* **THE PROBLEM**: Reproduce each of the following entries verbatim, from the first line to the last, with nothing added or changed.

## START DATASET

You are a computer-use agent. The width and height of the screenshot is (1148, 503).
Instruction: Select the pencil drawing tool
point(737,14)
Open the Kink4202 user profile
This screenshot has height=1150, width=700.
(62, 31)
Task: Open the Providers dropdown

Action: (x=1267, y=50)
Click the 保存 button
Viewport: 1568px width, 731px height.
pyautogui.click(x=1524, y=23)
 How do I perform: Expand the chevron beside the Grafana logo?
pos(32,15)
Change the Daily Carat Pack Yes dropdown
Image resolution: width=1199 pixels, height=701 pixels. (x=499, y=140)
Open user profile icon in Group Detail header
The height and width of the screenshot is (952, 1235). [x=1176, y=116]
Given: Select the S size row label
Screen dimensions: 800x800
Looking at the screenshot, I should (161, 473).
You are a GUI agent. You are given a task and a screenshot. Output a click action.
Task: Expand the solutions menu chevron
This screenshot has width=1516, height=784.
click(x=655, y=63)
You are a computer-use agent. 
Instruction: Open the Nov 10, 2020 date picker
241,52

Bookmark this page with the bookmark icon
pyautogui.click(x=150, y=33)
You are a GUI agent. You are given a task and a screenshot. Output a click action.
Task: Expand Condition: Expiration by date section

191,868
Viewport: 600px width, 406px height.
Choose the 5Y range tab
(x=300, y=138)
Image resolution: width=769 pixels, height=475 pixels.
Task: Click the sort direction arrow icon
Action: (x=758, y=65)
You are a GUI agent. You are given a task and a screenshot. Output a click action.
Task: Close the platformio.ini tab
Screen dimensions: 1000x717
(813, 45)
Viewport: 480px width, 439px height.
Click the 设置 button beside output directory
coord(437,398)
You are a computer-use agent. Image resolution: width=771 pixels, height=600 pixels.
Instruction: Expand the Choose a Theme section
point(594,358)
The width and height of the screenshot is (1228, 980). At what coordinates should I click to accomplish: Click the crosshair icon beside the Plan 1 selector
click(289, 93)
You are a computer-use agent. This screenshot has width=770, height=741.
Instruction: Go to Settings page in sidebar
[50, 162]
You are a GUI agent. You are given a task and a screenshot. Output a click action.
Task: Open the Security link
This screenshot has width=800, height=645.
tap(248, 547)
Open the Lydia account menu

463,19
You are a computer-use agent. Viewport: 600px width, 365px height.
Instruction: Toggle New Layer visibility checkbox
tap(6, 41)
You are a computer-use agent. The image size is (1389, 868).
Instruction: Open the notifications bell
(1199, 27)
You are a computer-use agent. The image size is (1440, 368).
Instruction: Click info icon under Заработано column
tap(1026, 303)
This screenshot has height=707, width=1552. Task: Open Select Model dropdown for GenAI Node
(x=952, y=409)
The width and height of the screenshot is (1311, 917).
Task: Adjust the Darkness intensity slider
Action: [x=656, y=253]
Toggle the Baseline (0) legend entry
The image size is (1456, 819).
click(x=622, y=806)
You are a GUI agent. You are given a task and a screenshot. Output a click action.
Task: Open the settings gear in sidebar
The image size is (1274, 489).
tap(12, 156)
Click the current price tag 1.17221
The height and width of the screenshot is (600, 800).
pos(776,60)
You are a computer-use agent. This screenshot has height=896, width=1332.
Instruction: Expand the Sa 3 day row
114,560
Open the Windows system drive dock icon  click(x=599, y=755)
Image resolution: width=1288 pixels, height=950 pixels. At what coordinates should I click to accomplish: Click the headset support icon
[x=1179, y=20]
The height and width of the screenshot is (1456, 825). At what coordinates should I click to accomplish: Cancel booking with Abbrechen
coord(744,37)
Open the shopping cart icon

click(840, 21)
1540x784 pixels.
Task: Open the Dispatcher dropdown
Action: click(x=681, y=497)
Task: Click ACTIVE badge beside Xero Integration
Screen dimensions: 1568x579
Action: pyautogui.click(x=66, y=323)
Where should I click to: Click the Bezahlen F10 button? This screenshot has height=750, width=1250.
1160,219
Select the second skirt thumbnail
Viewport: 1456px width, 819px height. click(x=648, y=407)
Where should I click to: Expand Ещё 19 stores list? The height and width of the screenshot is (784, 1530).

## END DATASET

* **SOLUTION TO THIS EXERCISE**:
You are a computer-use agent. The width and height of the screenshot is (1148, 503).
Instruction: Select the pencil drawing tool
point(737,14)
Open the Kink4202 user profile
This screenshot has height=1150, width=700.
(62, 31)
Task: Open the Providers dropdown

Action: (x=1267, y=50)
Click the 保存 button
Viewport: 1568px width, 731px height.
pyautogui.click(x=1524, y=23)
 How do I perform: Expand the chevron beside the Grafana logo?
pos(32,15)
Change the Daily Carat Pack Yes dropdown
Image resolution: width=1199 pixels, height=701 pixels. (x=499, y=140)
Open user profile icon in Group Detail header
The height and width of the screenshot is (952, 1235). [x=1176, y=116]
Given: Select the S size row label
Screen dimensions: 800x800
Looking at the screenshot, I should (161, 473).
You are a GUI agent. You are given a task and a screenshot. Output a click action.
Task: Expand the solutions menu chevron
This screenshot has width=1516, height=784.
click(x=655, y=63)
You are a computer-use agent. 
Instruction: Open the Nov 10, 2020 date picker
241,52

Bookmark this page with the bookmark icon
pyautogui.click(x=150, y=33)
You are a GUI agent. You are given a task and a screenshot. Output a click action.
Task: Expand Condition: Expiration by date section

191,868
Viewport: 600px width, 406px height.
Choose the 5Y range tab
(x=300, y=138)
Image resolution: width=769 pixels, height=475 pixels.
Task: Click the sort direction arrow icon
Action: (x=758, y=65)
You are a GUI agent. You are given a task and a screenshot. Output a click action.
Task: Close the platformio.ini tab
Screen dimensions: 1000x717
(813, 45)
Viewport: 480px width, 439px height.
Click the 设置 button beside output directory
coord(437,398)
You are a computer-use agent. Image resolution: width=771 pixels, height=600 pixels.
Instruction: Expand the Choose a Theme section
point(594,358)
The width and height of the screenshot is (1228, 980). At what coordinates should I click to accomplish: Click the crosshair icon beside the Plan 1 selector
click(289, 93)
You are a computer-use agent. This screenshot has width=770, height=741.
Instruction: Go to Settings page in sidebar
[50, 162]
You are a GUI agent. You are given a task and a screenshot. Output a click action.
Task: Open the Security link
This screenshot has width=800, height=645.
tap(248, 547)
Open the Lydia account menu

463,19
You are a computer-use agent. Viewport: 600px width, 365px height.
Instruction: Toggle New Layer visibility checkbox
tap(6, 41)
You are a computer-use agent. The image size is (1389, 868).
Instruction: Open the notifications bell
(1199, 27)
You are a computer-use agent. The image size is (1440, 368).
Instruction: Click info icon under Заработано column
tap(1026, 303)
This screenshot has height=707, width=1552. Task: Open Select Model dropdown for GenAI Node
(x=952, y=409)
The width and height of the screenshot is (1311, 917).
Task: Adjust the Darkness intensity slider
Action: [x=656, y=253]
Toggle the Baseline (0) legend entry
The image size is (1456, 819).
click(x=622, y=806)
You are a GUI agent. You are given a task and a screenshot. Output a click action.
Task: Open the settings gear in sidebar
The image size is (1274, 489).
tap(12, 156)
Click the current price tag 1.17221
The height and width of the screenshot is (600, 800).
pos(776,60)
You are a computer-use agent. This screenshot has height=896, width=1332.
Instruction: Expand the Sa 3 day row
114,560
Open the Windows system drive dock icon  click(x=599, y=755)
Image resolution: width=1288 pixels, height=950 pixels. At what coordinates should I click to accomplish: Click the headset support icon
[x=1179, y=20]
The height and width of the screenshot is (1456, 825). At what coordinates should I click to accomplish: Cancel booking with Abbrechen
coord(744,37)
Open the shopping cart icon

click(840, 21)
1540x784 pixels.
Task: Open the Dispatcher dropdown
Action: click(x=681, y=497)
Task: Click ACTIVE badge beside Xero Integration
Screen dimensions: 1568x579
Action: pyautogui.click(x=66, y=323)
Where should I click to: Click the Bezahlen F10 button? This screenshot has height=750, width=1250.
1160,219
Select the second skirt thumbnail
Viewport: 1456px width, 819px height. click(x=648, y=407)
Where should I click to: Expand Ещё 19 stores list? The height and width of the screenshot is (784, 1530).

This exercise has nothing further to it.